* Questions to answer
A - Summarize the article about the Siberian virus in two sentences.
B - Reproduce word for word the passage of the article about the Siberian virus that begins at the words "Defying all common" and stops after the words "to reanimate it.".

Defying all common sense, a group of French researchers who recently found a 30,000-year-old virus buried in the frozen Siberian tundra want to reanimate it.
Oh, and it's also a 'giant virus' as well.
Science Alert has at least a little bit more on the confusing story
Mollivirus sibericum, which translates to "soft virus from Siberia", is the fourth such 'giant virus' discovered this century. The same team of scientists discovered another of these, Pithovirus sibericum, last year, and Mollivirus sibericum was isolated from the same sample of permafrost.
These prehistoric viruses are called 'giant viruses' because they're visible by light microscopy, with lengths greater than half a micron - a thousandth of a millimetre. As bugs go, they're big.
If the idea that scientists are going to wake this thing up sounds a little disconcerting – and, to be honest, it's not altogether unlike the opening scenes of a plague disaster movie – don't worry. The researchers say they will only revive the virus if they can be certain it's not a threat to animals or humans.
Of course it sounds like the beginning of a movie like Outbreak, but the idea of reintroducing a 30,000-year-old thing back into society also sounds a lot like Encino Man.
The reanimating is meant to be held in the context of our warming Earth. Over time, those frozen Siberian tundras ain't going to be so frozen anymore and the Brendan Frasers of the virus world will reawaken without the help of Pauly Shore scientists.
So, that's terrifying.
But there's still little in the way of explanation as to why these researchers want to reanimate this ancient virus. Either they are just doing it to do it, or they are servants of Cthulhu and this is how they call him to come devour our world.
The whole thing reminds me of the massive plan to blow up the moon.

* Data shown

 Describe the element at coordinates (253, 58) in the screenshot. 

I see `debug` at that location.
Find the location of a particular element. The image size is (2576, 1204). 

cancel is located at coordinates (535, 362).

* Results of the exercise
A - French researchers who found a 30,000-year-old "giant virus," Mollivirus sibericum, in frozen Siberian permafrost want to reanimate it, but they say they will do so only if they can be certain it is not a threat to animals or humans. The revival is meant to be considered in the context of a warming Earth that will thaw the tundra, yet there is still little explanation of why the researchers want to reanimate the virus.

B -
Defying all common sense, a group of French researchers who recently found a 30,000-year-old virus buried in the frozen Siberian tundra want to reanimate it.